Doping dependence of the chemical potential and surface electronic structure in YBa₂Cu₃O_6+x and La_2−xSr_xCuO₄ using hard x-ray photoemission spectroscopy

The electronic structure of YBa₂Cu₃O_6+x and La_2−xSr_xCuO₄ for various values of x has been investigated using hard x-ray photoemission spectroscopy. The experimental results establish that the cleaving of YBa₂Cu₃O_6+x compounds occurs predominantly in the BaCuO₃ complex, leading to charged surfaces at higher x and to uncharged surfaces at lower x values. The bulk component of the core-level spectra exhibits a shift in binding energy as a function of x, from which a shift of the chemical potential as a function of hole concentration in the CuO₂ layers could be derived.
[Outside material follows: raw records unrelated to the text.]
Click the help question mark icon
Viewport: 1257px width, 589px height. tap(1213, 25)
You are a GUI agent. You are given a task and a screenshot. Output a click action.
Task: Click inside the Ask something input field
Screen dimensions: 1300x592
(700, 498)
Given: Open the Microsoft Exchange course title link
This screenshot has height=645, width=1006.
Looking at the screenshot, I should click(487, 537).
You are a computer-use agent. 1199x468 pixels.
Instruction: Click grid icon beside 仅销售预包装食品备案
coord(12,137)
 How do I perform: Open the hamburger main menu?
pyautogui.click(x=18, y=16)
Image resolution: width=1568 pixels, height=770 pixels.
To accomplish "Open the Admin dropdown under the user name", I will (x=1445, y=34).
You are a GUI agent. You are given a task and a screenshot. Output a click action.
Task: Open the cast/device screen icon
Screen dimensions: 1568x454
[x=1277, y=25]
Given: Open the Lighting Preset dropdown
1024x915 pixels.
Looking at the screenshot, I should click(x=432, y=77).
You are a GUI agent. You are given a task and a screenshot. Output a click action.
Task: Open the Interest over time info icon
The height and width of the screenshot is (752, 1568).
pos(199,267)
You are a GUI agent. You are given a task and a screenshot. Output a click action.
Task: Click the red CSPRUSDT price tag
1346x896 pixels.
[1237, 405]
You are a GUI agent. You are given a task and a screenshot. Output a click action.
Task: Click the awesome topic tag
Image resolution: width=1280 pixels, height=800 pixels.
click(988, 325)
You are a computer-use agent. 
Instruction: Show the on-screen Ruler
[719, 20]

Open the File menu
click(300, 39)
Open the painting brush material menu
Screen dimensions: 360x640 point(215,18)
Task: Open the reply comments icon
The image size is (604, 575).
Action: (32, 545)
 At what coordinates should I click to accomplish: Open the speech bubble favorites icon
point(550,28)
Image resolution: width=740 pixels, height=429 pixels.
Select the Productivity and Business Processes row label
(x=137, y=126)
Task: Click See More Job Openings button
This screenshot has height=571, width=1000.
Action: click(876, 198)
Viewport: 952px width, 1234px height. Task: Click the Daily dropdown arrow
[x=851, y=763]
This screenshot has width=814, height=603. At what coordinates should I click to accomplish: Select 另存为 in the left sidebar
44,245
The doping dependence of the chemical potential across the transition from a Mott-Hubbard insulator to a Fermi-liquid-like metal is very different in these two series of compounds. In agreement with previous studies in the literature the chemical-potential shift in La_2−xSr_xCuO₄ is close to zero for small hole concentrations. In YBa₂Cu₃O_6+x, similar to all other doped cuprates studied so far, a strong shift of the chemical potential at low hole doping is detected. However, the results for the inverse charge susceptibility at small x shows a large variation between different doped cuprates. The results are discussed in view of various theoretical models. None of these models turns out to be satisfactory.